Format every line of the data below as a Markdown table with the columns "Row" and "Data line," numbering each row and omitting blank lines.

Collected data entries:
===============
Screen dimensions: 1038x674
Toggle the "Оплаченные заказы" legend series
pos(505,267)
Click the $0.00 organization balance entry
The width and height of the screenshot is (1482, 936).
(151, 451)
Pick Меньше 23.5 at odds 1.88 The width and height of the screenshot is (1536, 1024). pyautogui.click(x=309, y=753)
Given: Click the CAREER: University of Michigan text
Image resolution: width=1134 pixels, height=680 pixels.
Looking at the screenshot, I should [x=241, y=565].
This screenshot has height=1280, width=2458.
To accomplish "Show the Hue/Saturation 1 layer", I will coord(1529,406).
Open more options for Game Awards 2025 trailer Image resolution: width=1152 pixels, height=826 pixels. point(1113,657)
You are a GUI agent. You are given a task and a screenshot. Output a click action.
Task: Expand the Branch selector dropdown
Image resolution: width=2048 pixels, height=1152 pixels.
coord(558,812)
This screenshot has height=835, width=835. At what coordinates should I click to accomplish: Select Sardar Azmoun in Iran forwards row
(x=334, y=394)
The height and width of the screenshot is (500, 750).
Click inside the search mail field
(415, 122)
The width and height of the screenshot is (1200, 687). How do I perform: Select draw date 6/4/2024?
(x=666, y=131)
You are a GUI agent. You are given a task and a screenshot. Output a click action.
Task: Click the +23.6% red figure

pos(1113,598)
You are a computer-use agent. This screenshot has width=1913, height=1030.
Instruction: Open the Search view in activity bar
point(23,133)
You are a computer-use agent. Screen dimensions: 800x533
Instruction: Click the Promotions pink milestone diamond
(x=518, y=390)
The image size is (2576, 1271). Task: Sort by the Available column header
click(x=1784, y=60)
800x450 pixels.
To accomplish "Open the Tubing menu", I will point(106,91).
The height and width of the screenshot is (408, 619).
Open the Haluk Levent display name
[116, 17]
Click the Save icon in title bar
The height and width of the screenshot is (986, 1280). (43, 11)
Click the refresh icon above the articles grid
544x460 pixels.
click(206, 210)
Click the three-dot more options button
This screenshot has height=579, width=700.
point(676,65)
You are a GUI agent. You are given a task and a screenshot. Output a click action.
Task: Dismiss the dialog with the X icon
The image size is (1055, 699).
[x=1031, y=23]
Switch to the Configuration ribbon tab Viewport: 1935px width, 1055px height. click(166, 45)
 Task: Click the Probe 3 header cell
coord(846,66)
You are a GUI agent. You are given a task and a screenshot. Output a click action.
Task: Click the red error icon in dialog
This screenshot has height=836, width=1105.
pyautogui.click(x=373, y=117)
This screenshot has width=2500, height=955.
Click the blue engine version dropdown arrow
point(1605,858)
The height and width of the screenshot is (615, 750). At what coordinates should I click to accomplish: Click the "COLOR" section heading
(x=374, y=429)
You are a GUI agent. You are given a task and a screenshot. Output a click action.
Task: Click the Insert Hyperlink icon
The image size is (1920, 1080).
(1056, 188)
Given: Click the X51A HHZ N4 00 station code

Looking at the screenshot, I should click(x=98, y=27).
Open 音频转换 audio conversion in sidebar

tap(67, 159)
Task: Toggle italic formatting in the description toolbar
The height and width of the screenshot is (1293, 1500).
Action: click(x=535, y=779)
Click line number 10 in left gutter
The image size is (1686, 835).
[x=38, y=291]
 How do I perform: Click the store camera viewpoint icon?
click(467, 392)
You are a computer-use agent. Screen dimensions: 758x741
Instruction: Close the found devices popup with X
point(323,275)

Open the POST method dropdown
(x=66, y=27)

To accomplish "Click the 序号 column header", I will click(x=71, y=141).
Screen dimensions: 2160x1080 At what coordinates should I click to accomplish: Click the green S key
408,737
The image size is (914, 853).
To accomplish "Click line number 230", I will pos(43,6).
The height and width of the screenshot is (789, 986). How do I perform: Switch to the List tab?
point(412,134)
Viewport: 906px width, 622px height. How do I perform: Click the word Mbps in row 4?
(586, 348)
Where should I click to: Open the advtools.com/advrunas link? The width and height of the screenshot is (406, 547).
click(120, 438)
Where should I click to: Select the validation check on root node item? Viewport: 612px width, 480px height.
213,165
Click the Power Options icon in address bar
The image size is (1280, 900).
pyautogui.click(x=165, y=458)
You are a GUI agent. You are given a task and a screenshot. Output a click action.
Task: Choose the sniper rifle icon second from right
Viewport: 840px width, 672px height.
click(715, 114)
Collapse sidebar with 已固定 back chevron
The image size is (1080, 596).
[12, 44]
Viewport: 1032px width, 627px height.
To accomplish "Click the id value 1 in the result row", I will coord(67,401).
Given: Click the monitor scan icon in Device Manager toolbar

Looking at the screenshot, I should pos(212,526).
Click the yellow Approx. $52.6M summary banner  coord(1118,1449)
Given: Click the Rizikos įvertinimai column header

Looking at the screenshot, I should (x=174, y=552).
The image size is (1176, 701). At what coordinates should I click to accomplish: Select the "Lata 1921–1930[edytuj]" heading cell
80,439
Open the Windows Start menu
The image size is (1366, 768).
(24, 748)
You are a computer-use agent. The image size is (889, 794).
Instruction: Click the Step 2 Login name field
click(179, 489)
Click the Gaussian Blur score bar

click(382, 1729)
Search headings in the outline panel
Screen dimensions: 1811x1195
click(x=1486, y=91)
===============
Output of the task -
| Row | Data line |
|---|---|
| 1 | Screen dimensions: 1038x674 |
| 2 | Toggle the "Оплаченные заказы" legend series |
| 3 | pos(505,267) |
| 4 | Click the $0.00 organization balance entry |
| 5 | The width and height of the screenshot is (1482, 936). |
| 6 | (151, 451) |
| 7 | Pick Меньше 23.5 at odds 1.88 The width and height of the screenshot is (1536, 1024). pyautogui.click(x=309, y=753) |
| 8 | Given: Click the CAREER: University of Michigan text |
| 9 | Image resolution: width=1134 pixels, height=680 pixels. |
| 10 | Looking at the screenshot, I should [x=241, y=565]. |
| 11 | This screenshot has height=1280, width=2458. |
| 12 | To accomplish "Show the Hue/Saturation 1 layer", I will coord(1529,406). |
| 13 | Open more options for Game Awards 2025 trailer Image resolution: width=1152 pixels, height=826 pixels. point(1113,657) |
| 14 | You are a GUI agent. You are given a task and a screenshot. Output a click action. |
| 15 | Task: Expand the Branch selector dropdown |
| 16 | Image resolution: width=2048 pixels, height=1152 pixels. |
| 17 | coord(558,812) |
| 18 | This screenshot has height=835, width=835. At what coordinates should I click to accomplish: Select Sardar Azmoun in Iran forwards row |
| 19 | (x=334, y=394) |
| 20 | The height and width of the screenshot is (500, 750). |
| 21 | Click inside the search mail field |
| 22 | (415, 122) |
| 23 | The width and height of the screenshot is (1200, 687). How do I perform: Select draw date 6/4/2024? |
| 24 | (x=666, y=131) |
| 25 | You are a GUI agent. You are given a task and a screenshot. Output a click action. |
| 26 | Task: Click the +23.6% red figure |
| 27 | pos(1113,598) |
| 28 | You are a computer-use agent. This screenshot has width=1913, height=1030. |
| 29 | Instruction: Open the Search view in activity bar |
| 30 | point(23,133) |
| 31 | You are a computer-use agent. Screen dimensions: 800x533 |
| 32 | Instruction: Click the Promotions pink milestone diamond |
| 33 | (x=518, y=390) |
| 34 | The image size is (2576, 1271). Task: Sort by the Available column header |
| 35 | click(x=1784, y=60) |
| 36 | 800x450 pixels. |
| 37 | To accomplish "Open the Tubing menu", I will point(106,91). |
| 38 | The height and width of the screenshot is (408, 619). |
| 39 | Open the Haluk Levent display name |
| 40 | [116, 17] |
| 41 | Click the Save icon in title bar |
| 42 | The height and width of the screenshot is (986, 1280). (43, 11) |
| 43 | Click the refresh icon above the articles grid |
| 44 | 544x460 pixels. |
| 45 | click(206, 210) |
| 46 | Click the three-dot more options button |
| 47 | This screenshot has height=579, width=700. |
| 48 | point(676,65) |
| 49 | You are a GUI agent. You are given a task and a screenshot. Output a click action. |
| 50 | Task: Dismiss the dialog with the X icon |
| 51 | The image size is (1055, 699). |
| 52 | [x=1031, y=23] |
| 53 | Switch to the Configuration ribbon tab Viewport: 1935px width, 1055px height. click(166, 45) |
| 54 |  Task: Click the Probe 3 header cell |
| 55 | coord(846,66) |
| 56 | You are a GUI agent. You are given a task and a screenshot. Output a click action. |
| 57 | Task: Click the red error icon in dialog |
| 58 | This screenshot has height=836, width=1105. |
| 59 | pyautogui.click(x=373, y=117) |
| 60 | This screenshot has width=2500, height=955. |
| 61 | Click the blue engine version dropdown arrow |
| 62 | point(1605,858) |
| 63 | The height and width of the screenshot is (615, 750). At what coordinates should I click to accomplish: Click the "COLOR" section heading |
| 64 | (x=374, y=429) |
| 65 | You are a GUI agent. You are given a task and a screenshot. Output a click action. |
| 66 | Task: Click the Insert Hyperlink icon |
| 67 | The image size is (1920, 1080). |
| 68 | (1056, 188) |
| 69 | Given: Click the X51A HHZ N4 00 station code |
| 70 | Looking at the screenshot, I should click(x=98, y=27). |
| 71 | Open 音频转换 audio conversion in sidebar |
| 72 | tap(67, 159) |
| 73 | Task: Toggle italic formatting in the description toolbar |
| 74 | The height and width of the screenshot is (1293, 1500). |
| 75 | Action: click(x=535, y=779) |
| 76 | Click line number 10 in left gutter |
| 77 | The image size is (1686, 835). |
| 78 | [x=38, y=291] |
| 79 |  How do I perform: Click the store camera viewpoint icon? |
| 80 | click(467, 392) |
| 81 | You are a computer-use agent. Screen dimensions: 758x741 |
| 82 | Instruction: Close the found devices popup with X |
| 83 | point(323,275) |
| 84 | Open the POST method dropdown |
| 85 | (x=66, y=27) |
| 86 | To accomplish "Click the 序号 column header", I will click(x=71, y=141). |
| 87 | Screen dimensions: 2160x1080 At what coordinates should I click to accomplish: Click the green S key |
| 88 | 408,737 |
| 89 | The image size is (914, 853). |
| 90 | To accomplish "Click line number 230", I will pos(43,6). |
| 91 | The height and width of the screenshot is (789, 986). How do I perform: Switch to the List tab? |
| 92 | point(412,134) |
| 93 | Viewport: 906px width, 622px height. How do I perform: Click the word Mbps in row 4? |
| 94 | (586, 348) |
| 95 | Where should I click to: Open the advtools.com/advrunas link? The width and height of the screenshot is (406, 547). |
| 96 | click(120, 438) |
| 97 | Where should I click to: Select the validation check on root node item? Viewport: 612px width, 480px height. |
| 98 | 213,165 |
| 99 | Click the Power Options icon in address bar |
| 100 | The image size is (1280, 900). |
| 101 | pyautogui.click(x=165, y=458) |
| 102 | You are a GUI agent. You are given a task and a screenshot. Output a click action. |
| 103 | Task: Choose the sniper rifle icon second from right |
| 104 | Viewport: 840px width, 672px height. |
| 105 | click(715, 114) |
| 106 | Collapse sidebar with 已固定 back chevron |
| 107 | The image size is (1080, 596). |
| 108 | [12, 44] |
| 109 | Viewport: 1032px width, 627px height. |
| 110 | To accomplish "Click the id value 1 in the result row", I will coord(67,401). |
| 111 | Given: Click the monitor scan icon in Device Manager toolbar |
| 112 | Looking at the screenshot, I should pos(212,526). |
| 113 | Click the yellow Approx. $52.6M summary banner  coord(1118,1449) |
| 114 | Given: Click the Rizikos įvertinimai column header |
| 115 | Looking at the screenshot, I should (x=174, y=552). |
| 116 | The image size is (1176, 701). At what coordinates should I click to accomplish: Select the "Lata 1921–1930[edytuj]" heading cell |
| 117 | 80,439 |
| 118 | Open the Windows Start menu |
| 119 | The image size is (1366, 768). |
| 120 | (24, 748) |
| 121 | You are a computer-use agent. The image size is (889, 794). |
| 122 | Instruction: Click the Step 2 Login name field |
| 123 | click(179, 489) |
| 124 | Click the Gaussian Blur score bar |
| 125 | click(382, 1729) |
| 126 | Search headings in the outline panel |
| 127 | Screen dimensions: 1811x1195 |
| 128 | click(x=1486, y=91) |